M. Gurria a livré une analyse sans complaisance sur l'état du monde, indiquant que le ratio d'inégalité entre les riches et les pauvres se situe maintenant à 9. Cela signifie que les dix pour cent les plus riches ont un revenu neuf fois plus élevé que les dix pour cent les plus pauvres, en moyenne. Or, ce ratio était de 7 il y a une génération et atteint 14 aux États-Unis, 25 dans des pays comme le Mexique et le Chili et 50 au Brésil.

«Ce ratio évolue dans la mauvaise direction, et ce, très rapidement», a déploré M. Gurria, expliquant qu'il n'y a «rien comme une bonne crise de six ans (comme celle que nous venons de vivre) pour exacerber cette tendance».

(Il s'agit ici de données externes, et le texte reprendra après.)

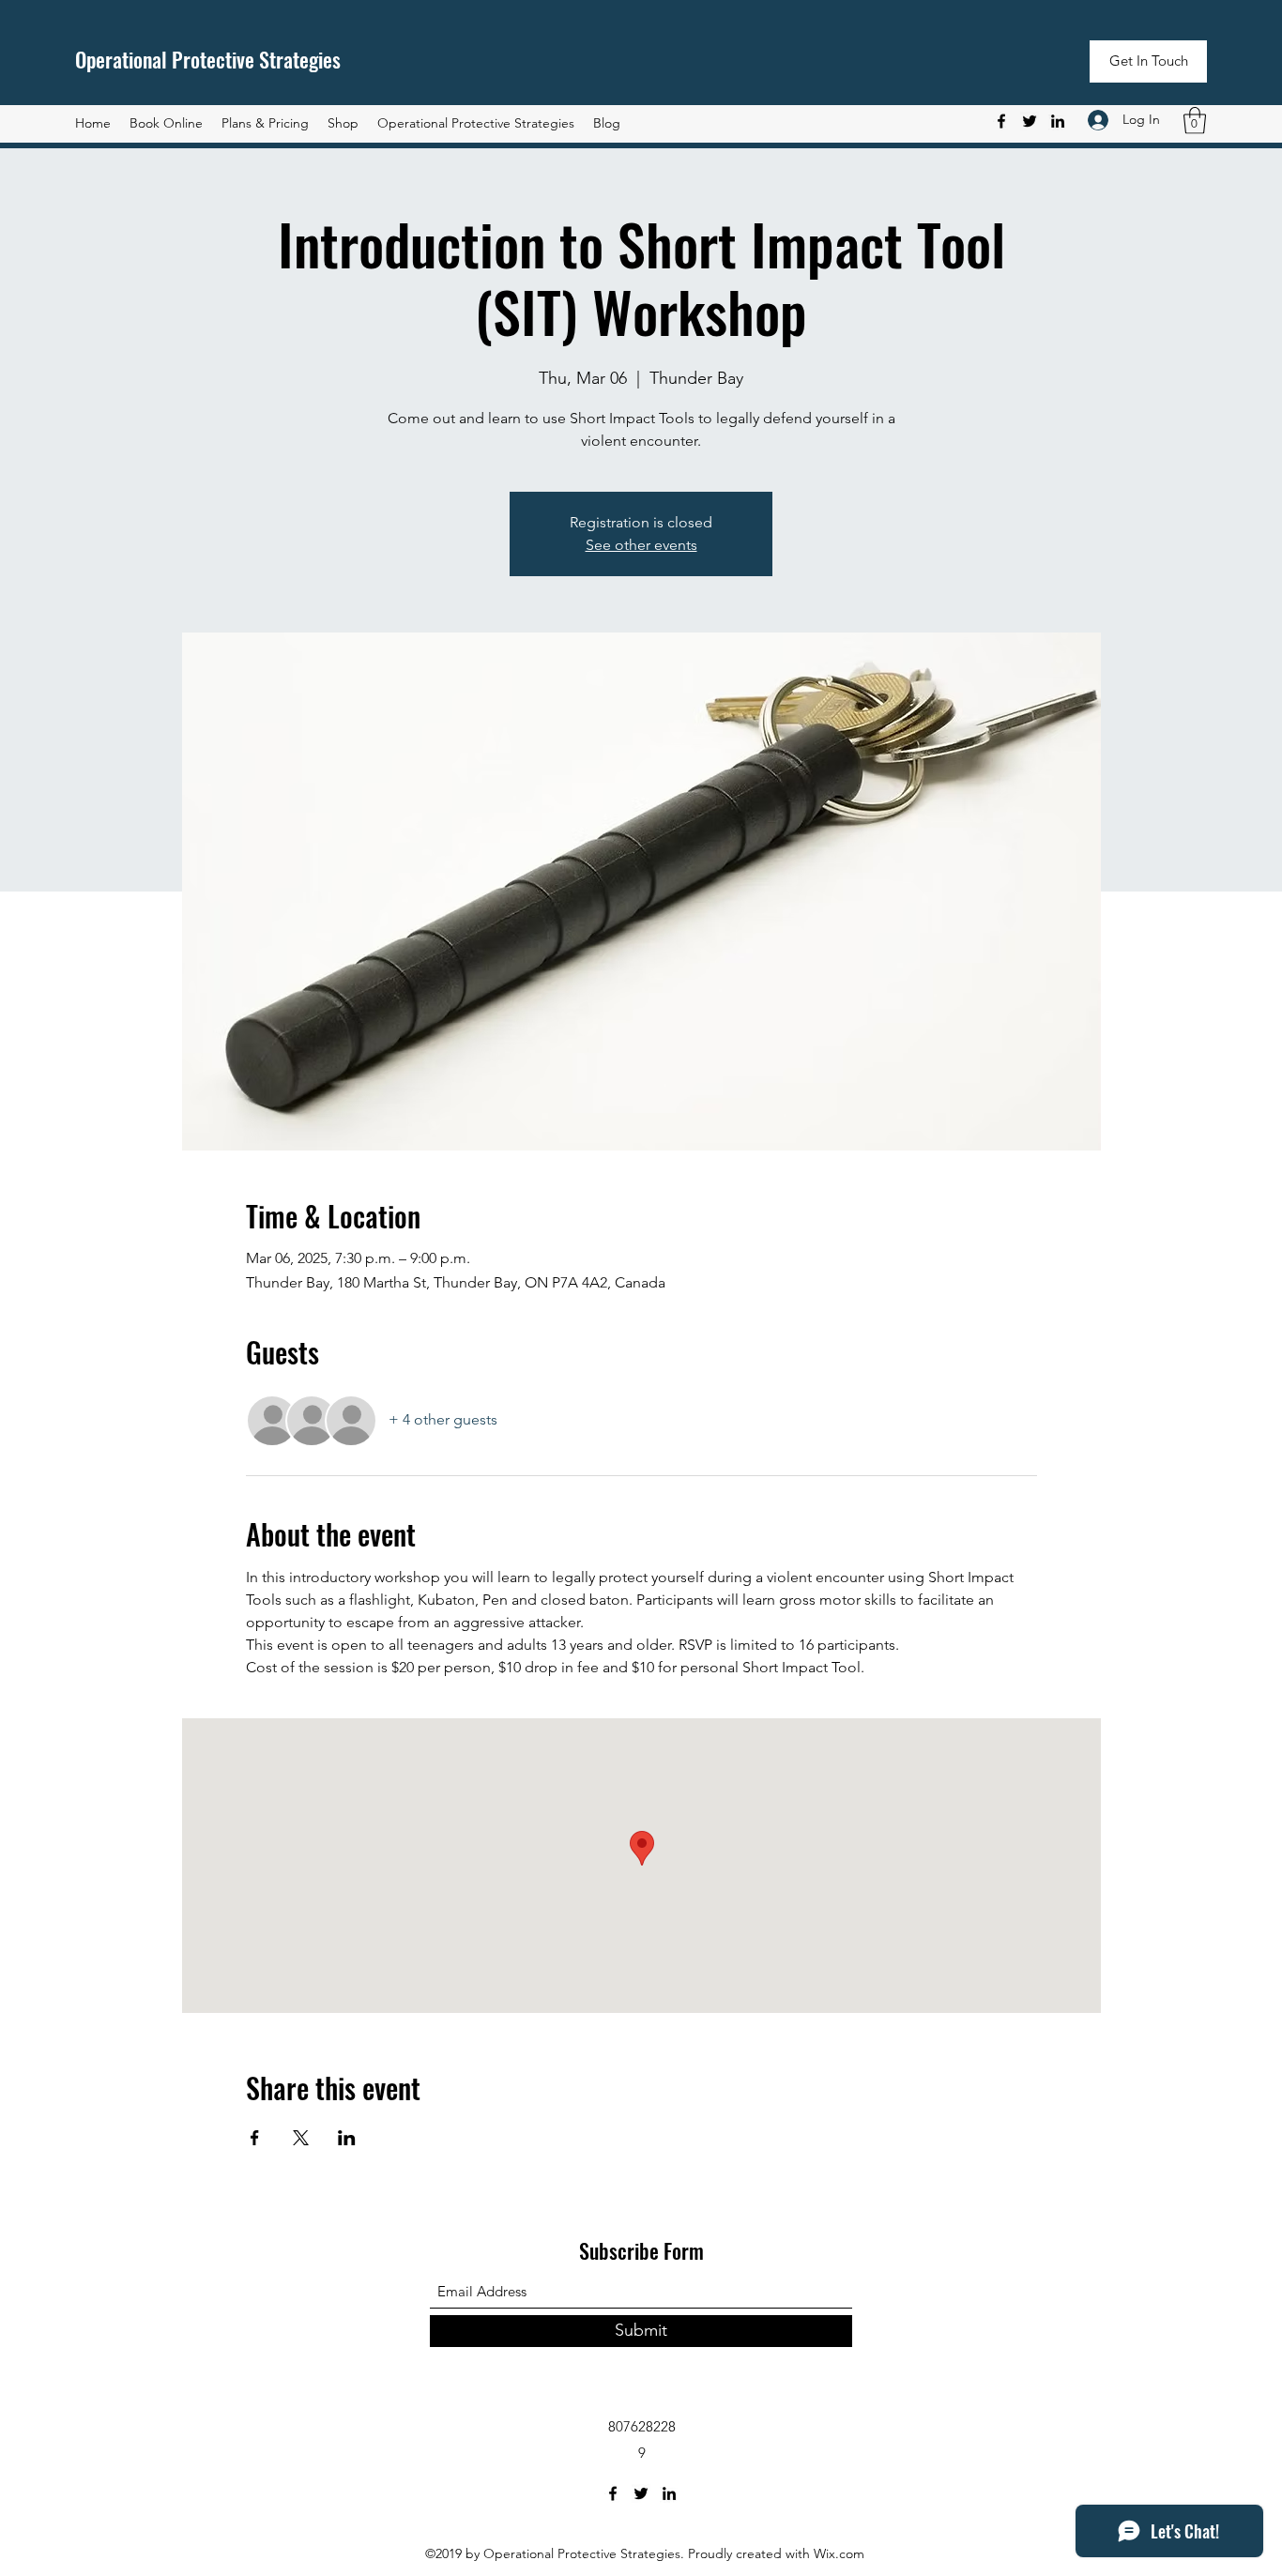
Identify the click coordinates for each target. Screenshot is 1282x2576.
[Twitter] (1029, 121)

En même temps, il a fait valoir que les gouvernements avaient épuisé toute marge de manoeuvre en termes de politiques monétaire avec des taux d'intérêt frisant les zéro pour cent et avaient fait de même avec les politiques fiscales en augmentant à la limite leur niveau d'endettement pour contrer la crise.

Selon M. Gurria, les gouvernements et acteurs économiques «doivent absolument faire le douloureux exercice de repenser leurs façons de faire», sinon leurs efforts ne serviront à rien.

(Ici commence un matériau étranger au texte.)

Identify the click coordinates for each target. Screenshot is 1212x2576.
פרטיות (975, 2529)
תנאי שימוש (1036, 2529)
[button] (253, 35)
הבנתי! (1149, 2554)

Pour ce faire, l'OCDE estime qu'il faut suivre quatre axes d'intervention, soit de se concentrer sur les structures socio-économiques que sont l'éducation, l'innovation et la compétitivité; investir davantage dans les programmes sociaux pour venir en aide aux quelque 14 millions de victimes de la crise dans les pays membres; adopter des pratiques plus «vertes» dans tous les domaines car l'humanité se dirige droit vers une collision irréparable avec son environnement; et enfin se concentrer sur les institutions afin de rétablir le lien de confiance brisé entre la population et ses dirigeants, ses institutions politiques, le système bancaire et autres.

Pauline Marois

La première ministre Pauline Marois, qui avait pris la parole tout juste avant M. Gurria, avait elle-même abordé la question des iniquités dans un discours où elle faisait la promotion du Québec.

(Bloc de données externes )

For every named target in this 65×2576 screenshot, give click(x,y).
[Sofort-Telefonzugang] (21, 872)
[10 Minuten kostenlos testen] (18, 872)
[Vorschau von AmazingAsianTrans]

«Le Québec est l'endroit en Amérique du Nord où la richesse est la mieux partagée», a-t-elle affirmé.

À l'issue de la rencontre, Mme Marois a soutenu que le Québec, lui, n'avait pas oublié sa population.

«Au Québec, il me semble que ce que nous faisons c'est au contraire d'essayer justement de se préoccuper des gens de toutes les façons possibles pour qu'il y ait une meilleure qualité de vie.»

La première ministre a avancé que les politiques familiales qu'elle avait elle-même amorcées et qui ont été poursuivies par le gouvernement Charest sont enviées partout et ont amené une qualité de vie chez les familles parmi les meilleures au monde.

«C'est au Québec où l'on a le moins d'inégalités et, donc, que la lutte contre la pauvreté a eu le plus d'impact», a-t-elle conclu.

Devant l'auditoire international du Forum, Mme Marois a fait valoir plusieurs arguments en faveur du Québec, invitant les décideurs étrangers à venir s'y installer et à y faire des affaires.

Elle a notamment répété que le Québec demeurait fermement opposé au protectionnisme et en faveur d'un traité de libre-échange avec l'Europe. En point de presse par la suite, toutefois, elle a réitéré l'appui inconditionnel de son gouvernement en faveur du système de gestion de l'offre en agriculture, qui demeure un des principaux points de litige dans les négociations avec l'Union européenne.

«Nous restons derrière le système de gestion de l'offre. La plupart des pays européens ont des mesures de protection de leur agriculture. (...) Cela a permis à une classe agricole de vivre convenablement de sa production et je crois qu'on a tout intérêt à travers le monde à s'assurer que la classe agricole va être en bonne santé et c'est le cas au Québec», a dit la première ministre.